移籍先で才能を開花させた中日の細川

スラッガーの才能は山川にも見劣りしない

 リチャードの打撃を見続けていた他球団のファーム首脳陣はその才能を高く評価する。

「打球を遠くへ飛ばす能力は球界屈指でしょう。リチャードは広角に本塁打を打てる。なかなかいないですよ。パワーだけでなく、打球に角度をつける技術が高い。スラッガーとしての才能は山川にも決して見劣りしないと思います。ファームで伸び悩んでいる状況がDeNA時代の細川成也(中日)と重なるんですよね。ファームでは凄い打球を飛ばすのに、1軍では結果が出ない。少ないチャンスを生かすのがプロの世界と言えばその通りですが、1軍と2軍では投手のレベルが違うし、スラッガータイプの選手は対応するために時間が掛かる。
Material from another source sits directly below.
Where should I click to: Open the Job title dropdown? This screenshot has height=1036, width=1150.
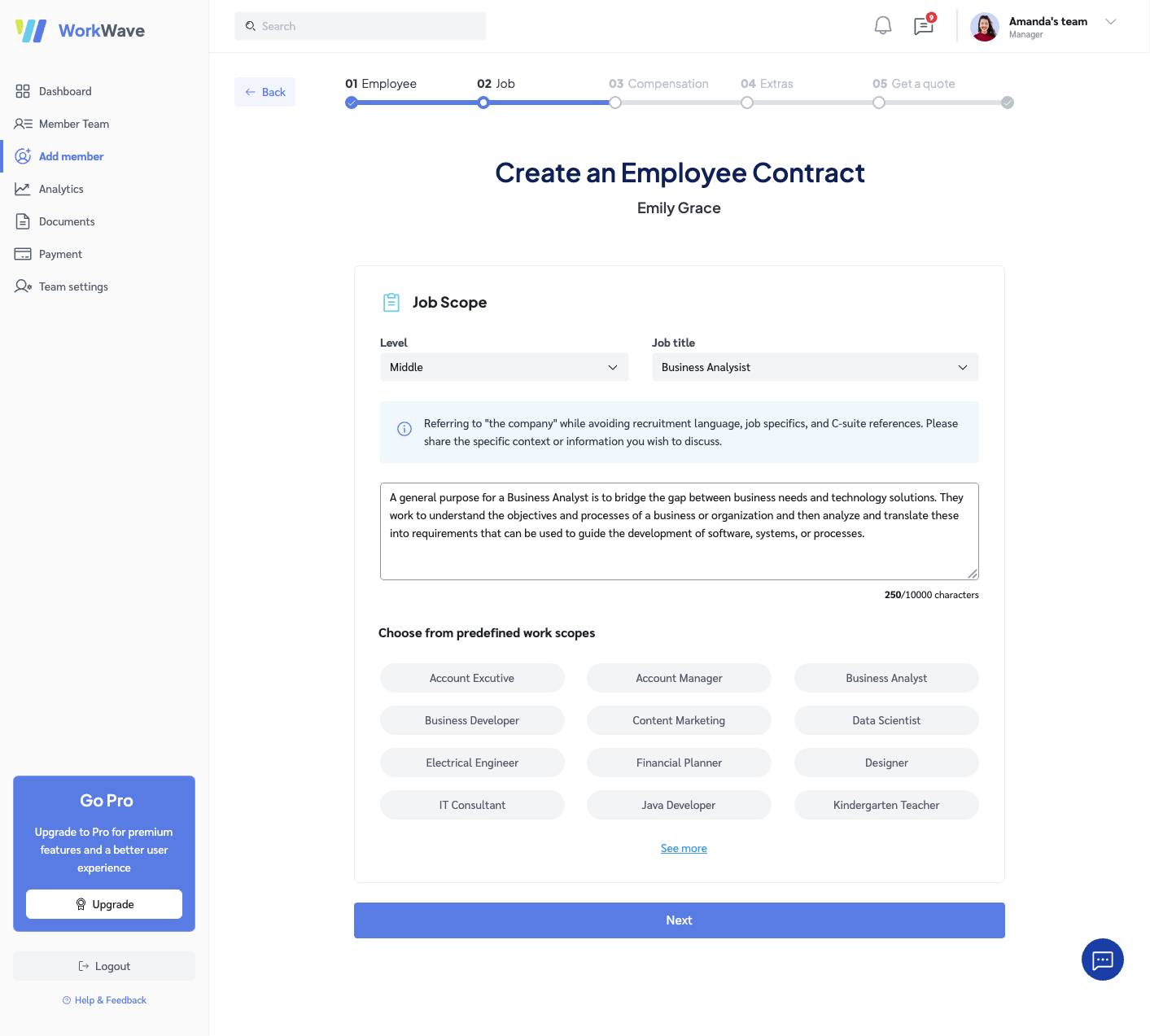pyautogui.click(x=815, y=367)
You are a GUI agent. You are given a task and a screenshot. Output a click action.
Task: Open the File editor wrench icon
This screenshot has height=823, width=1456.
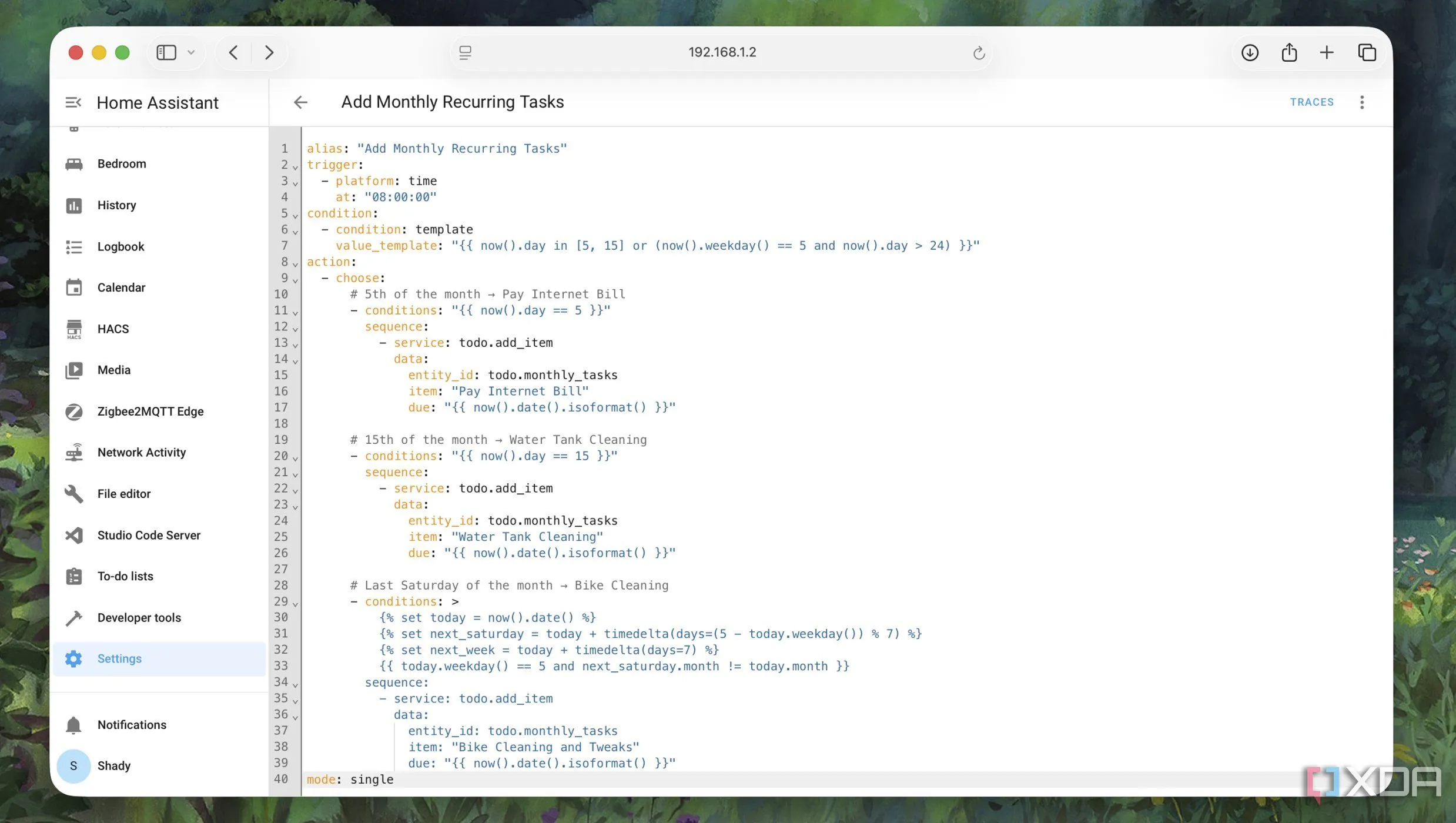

ある程度スタメンで使い続けないと、難しいと思います」

 中日の主軸として活躍する細川は、DeNAで当時のアレックス・ラミレス監督に長距離砲としての才能を高く評価されたが、なかなか1軍に定着できなかった。

 セ・リーグ球団のスコアラーはこう分析する。

「1軍で当落線上の選手は、どうしても目先の結果が欲しい。細川も2軍では豪快なフルスイングを見せていたが、1軍では自分の良さを発揮できなかった。リチャードも持っている才能を考えれば、多少打てなくても我慢して使い続ける価値がある選手だと思います。三塁の守備が巧いですしね。シーズンで出続ければ、打率は低いかもしれませんが20本塁打はクリアすると思いますし、確実性も上がっていくんじゃないですかね」

 使い続ければモノになる――。この起用法が可能になるかは、チーム状況が大きく左右する。今季借金42で最下位に低迷した西武はシーズン途中から育成に重点を置き、西川愛也、長谷川信哉、ソフトバンクからシーズン途中にトレード移籍した野村大樹らを辛抱強くスタメンで起用し続けていた。だが、春先から首位を独走したソフトバンクは違う。リチャードが守る一塁、三塁は不動のレギュラーがいる。西武からFA移籍初年度に本塁打、打点の2冠に輝いた山川が一塁を守り、三塁は故障で長期離脱した柳田に代わって3番で奮闘した栗原陵矢がいる。指名打者は守備の負担を考慮して近藤、山川、柳田が起用されるケースが多い。同学年の正木智也、川村友斗が今季頭角を現し、伸び悩みが続いているリチャードの立場も変わってきている。